Below is the results, showing how long was spent on each part of the code.

100ms
1ms
0ms
20,000ms
def get_content_api(limit=100):
    # Fetch all data from the database
    content = get_all_content()

    # Remove hidden content
    content = filter(lambda c: not c["hidden"], content)

    # Apply the result size limit
    content = content[:limit]

    # Prepare the data ready to be returned
    for item in content:
        item["date"] = item["date"].isoformat()
        item["url"] = "%s/content/%s" % (get_domain(), item["id"])

    # Return the data
    return JsonResponse(content)

Much to my surprise get_all_content takes only 100ms to fetch 10,000+ items from the database. That could definitely be improved but clearly there is something else that needs to be looked at first.

The real problem

Once all the data had been fetched the code then did some simple data transformations on each item to prepare the data to be returned. Or as it turns out not that simple as it takes multiple seconds to run through all the items.

On further inspection the problem became apparent, the issue was the call to get_domain(). This function makes a call to the database to lookup the domain that the client uses so that it can build the "url" parameter. The amount of data it is fetching is tiny but the network latency multiplied by the number of items being processed was enough to completely ruin the performance.

Much to my joy this is probably the easiest performance enhancement I have ever made.
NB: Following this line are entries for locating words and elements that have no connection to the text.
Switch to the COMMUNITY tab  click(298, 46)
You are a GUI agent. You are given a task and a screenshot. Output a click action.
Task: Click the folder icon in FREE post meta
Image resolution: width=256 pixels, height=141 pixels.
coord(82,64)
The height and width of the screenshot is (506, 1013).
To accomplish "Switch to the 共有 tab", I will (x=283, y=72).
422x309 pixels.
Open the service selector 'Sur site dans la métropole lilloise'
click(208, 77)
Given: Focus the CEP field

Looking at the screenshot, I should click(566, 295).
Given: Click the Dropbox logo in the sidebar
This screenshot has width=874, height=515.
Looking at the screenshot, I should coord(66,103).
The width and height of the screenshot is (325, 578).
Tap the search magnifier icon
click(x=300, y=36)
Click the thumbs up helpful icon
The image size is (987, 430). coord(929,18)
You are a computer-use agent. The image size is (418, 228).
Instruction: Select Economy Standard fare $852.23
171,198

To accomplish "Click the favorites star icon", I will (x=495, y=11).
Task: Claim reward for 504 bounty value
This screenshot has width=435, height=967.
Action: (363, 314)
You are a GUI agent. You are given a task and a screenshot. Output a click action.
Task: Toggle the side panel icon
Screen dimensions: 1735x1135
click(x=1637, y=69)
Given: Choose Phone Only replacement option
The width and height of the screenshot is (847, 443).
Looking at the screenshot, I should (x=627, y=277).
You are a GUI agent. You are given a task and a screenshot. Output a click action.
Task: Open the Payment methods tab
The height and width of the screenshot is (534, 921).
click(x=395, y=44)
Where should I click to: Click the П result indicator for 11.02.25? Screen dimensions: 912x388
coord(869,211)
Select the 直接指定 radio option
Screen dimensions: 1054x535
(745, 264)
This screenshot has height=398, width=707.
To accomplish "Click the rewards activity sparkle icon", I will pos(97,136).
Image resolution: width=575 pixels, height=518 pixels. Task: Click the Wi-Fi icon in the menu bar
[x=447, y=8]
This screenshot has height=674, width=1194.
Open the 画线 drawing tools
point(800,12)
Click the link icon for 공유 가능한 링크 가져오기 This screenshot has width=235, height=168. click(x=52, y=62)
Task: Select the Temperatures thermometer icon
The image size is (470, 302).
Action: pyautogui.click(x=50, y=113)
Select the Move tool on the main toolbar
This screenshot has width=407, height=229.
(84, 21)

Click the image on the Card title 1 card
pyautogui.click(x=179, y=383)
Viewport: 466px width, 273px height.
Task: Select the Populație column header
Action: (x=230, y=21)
The domain for each item is the same, so it only needs to called once!

def get_content_api(limit=1000):
    # Fetch all data from the database
    content = get_all_content()

    # Remove hidden content
    content = filter(lambda c: not c["hidden"], content)

    # Apply the result size limit
    content = content[:limit]

    # Prepare the data ready to be returned
    domain = get_domain()
    for item in content:
        item["date"] = item["date"].isoformat()
        item["url"] = "%s/content/%s" % (domain, item["id"])

    # Return the data
    return JsonResponse(content)

With that small change performance went from 20 seconds to just 120 milliseconds.

Result: Another happy customer.

Conclusion

So the moral of the story? Always check you are applying the performance improvements to the right part of the code. No matter how sure you are.

And yes the API still fetches all the data and filters it in the code. As much as I'd like to go do it better there isn't the time to go around making performance improvements to save a few milliseconds when everyone is happy to wait 120ms.